Countries that have diversified cable landings and strong national networking systems, such as Kenya, South Africa and Nigeria, have an advantage. They can manage outages better, negotiate capacity pricing, and attract digital investment.
However, there are still weaknesses:
- Cable cuts due to natural events or anchor strikes have caused major disruptions in West and East Africa in recent years. Repairs are expensive and slow, and outages can knock out essential services.
- Regulatory fees and licensing policies can slow new cable deployment or raise costs for operators.
Meanwhile, satellite broadband services, from providers such as Starlink and similar constellations, are expanding coverage, especially in rural and underserved areas.
Their reach is wider, but equipment prices and regulatory challenges limit their role as the core solution for mass, affordable connectivity.
Satellite Alternatives: Real Promise, Real Limits
Satellite internet has expanded in Africa, with low‑earth‑orbit systems promising connectivity beyond fibre’s reach.

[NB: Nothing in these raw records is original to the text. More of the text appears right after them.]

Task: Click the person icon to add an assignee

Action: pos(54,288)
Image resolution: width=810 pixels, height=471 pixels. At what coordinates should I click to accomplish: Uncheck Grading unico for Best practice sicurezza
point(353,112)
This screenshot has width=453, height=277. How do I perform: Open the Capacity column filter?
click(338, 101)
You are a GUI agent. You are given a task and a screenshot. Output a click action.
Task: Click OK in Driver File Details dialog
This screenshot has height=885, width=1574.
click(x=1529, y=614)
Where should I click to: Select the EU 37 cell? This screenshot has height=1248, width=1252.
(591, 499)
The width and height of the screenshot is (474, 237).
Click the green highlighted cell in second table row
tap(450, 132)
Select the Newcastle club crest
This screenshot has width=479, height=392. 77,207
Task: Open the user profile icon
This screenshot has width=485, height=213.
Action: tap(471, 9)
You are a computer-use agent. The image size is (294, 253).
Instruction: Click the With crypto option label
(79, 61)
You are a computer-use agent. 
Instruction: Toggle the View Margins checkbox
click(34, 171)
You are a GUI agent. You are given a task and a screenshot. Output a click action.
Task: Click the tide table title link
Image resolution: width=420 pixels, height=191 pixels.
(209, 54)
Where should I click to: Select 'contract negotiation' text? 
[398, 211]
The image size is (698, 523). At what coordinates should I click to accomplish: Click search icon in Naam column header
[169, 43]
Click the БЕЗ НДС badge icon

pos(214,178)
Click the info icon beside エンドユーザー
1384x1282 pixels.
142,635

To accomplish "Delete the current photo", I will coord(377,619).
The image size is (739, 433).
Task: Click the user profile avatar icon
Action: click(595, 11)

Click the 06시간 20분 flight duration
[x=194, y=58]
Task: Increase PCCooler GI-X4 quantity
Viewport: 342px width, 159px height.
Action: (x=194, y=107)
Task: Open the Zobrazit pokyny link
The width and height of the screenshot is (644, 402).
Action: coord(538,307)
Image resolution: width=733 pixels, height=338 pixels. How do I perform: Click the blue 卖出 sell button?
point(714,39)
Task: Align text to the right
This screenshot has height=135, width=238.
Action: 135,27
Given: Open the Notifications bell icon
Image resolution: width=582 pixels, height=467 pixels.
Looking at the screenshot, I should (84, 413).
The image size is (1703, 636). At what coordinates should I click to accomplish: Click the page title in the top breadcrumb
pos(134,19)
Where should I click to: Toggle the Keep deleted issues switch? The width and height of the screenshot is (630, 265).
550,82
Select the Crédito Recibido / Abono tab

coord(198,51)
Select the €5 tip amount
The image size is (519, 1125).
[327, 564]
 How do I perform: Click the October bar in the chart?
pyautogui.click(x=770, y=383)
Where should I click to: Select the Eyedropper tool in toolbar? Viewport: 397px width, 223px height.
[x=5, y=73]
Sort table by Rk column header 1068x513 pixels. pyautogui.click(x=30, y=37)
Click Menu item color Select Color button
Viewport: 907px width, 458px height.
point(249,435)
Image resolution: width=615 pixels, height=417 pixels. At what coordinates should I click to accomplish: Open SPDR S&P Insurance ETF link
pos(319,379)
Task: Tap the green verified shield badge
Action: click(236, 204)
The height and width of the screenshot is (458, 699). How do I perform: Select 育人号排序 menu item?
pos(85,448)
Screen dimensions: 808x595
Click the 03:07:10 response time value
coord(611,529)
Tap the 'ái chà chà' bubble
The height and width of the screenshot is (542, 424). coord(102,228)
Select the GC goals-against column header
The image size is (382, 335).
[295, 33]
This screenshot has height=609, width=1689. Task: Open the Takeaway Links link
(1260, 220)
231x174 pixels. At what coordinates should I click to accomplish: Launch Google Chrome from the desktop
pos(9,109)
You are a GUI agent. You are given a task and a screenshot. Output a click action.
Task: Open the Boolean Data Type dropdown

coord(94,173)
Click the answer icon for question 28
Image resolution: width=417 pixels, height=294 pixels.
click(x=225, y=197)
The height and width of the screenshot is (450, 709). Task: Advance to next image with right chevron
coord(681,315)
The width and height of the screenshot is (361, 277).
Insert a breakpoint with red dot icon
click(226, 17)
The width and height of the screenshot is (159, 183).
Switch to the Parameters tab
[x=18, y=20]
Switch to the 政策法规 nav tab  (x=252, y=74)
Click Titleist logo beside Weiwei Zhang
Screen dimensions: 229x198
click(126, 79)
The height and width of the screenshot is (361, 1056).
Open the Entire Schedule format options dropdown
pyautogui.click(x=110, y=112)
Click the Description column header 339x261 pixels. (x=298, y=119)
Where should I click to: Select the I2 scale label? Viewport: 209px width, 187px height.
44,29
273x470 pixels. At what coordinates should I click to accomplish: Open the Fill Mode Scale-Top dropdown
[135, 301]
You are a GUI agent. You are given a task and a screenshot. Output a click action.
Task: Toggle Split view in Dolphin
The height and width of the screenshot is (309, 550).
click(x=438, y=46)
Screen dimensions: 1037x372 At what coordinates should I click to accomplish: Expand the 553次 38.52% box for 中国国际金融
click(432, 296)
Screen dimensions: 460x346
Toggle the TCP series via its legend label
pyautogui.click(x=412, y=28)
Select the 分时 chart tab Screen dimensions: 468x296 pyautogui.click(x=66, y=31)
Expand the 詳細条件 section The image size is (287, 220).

But there are limitations:
- Cost is high for most small businesses and households compared with mobile or fixed broadband.
- Latency and reliability can be variable, especially without local ground infrastructure.
- Regulation and licensing differ country by country, slowing roll‑out.
Satellite is a useful complement, not a replacement for fibre‑optic bandwidth, not yet.
The Emerging Divide: Connected Hubs vs the Rest
The biggest danger is not a lack of cables but uneven development.
Where bandwidth is abundant and affordable, digital services grow:
- Businesses scale
- Innovation hubs form
- Educational and health services improve
Where it is scarce or costly, opportunities shrink. Growth plateaus. Digital ecosystems fail to take off.
Fixed broadband penetration in many African countries is still very low even with improving international capacity, a sign that infrastructure improvements alone are not enough without distribution, affordability and competition.
What Actually Makes Connectivity Work
Stretching fibre under the ocean is only step one.
To boost bandwidth for growth, the following are important:
- Competitive retail markets so prices fall
- National fibre backbones so that capacity reaches businesses and towns
- Policy that welcomes investment and protects infrastructure
- Cross‑border links so landlocked countries aren’t isolated
The Bottom Line
Bandwidth is the economic input that sets the floor for digital productivity.
Africa has come far. Its subsea connections are deep and growing. The potential is enormous. But without affordable, reliable data that reaches businesses and homes, the digital economy will not live up to its projection.
In 2026, we need to treat bandwidth as core infrastructure, like power or roads, the digital vision will stay out of reach for many.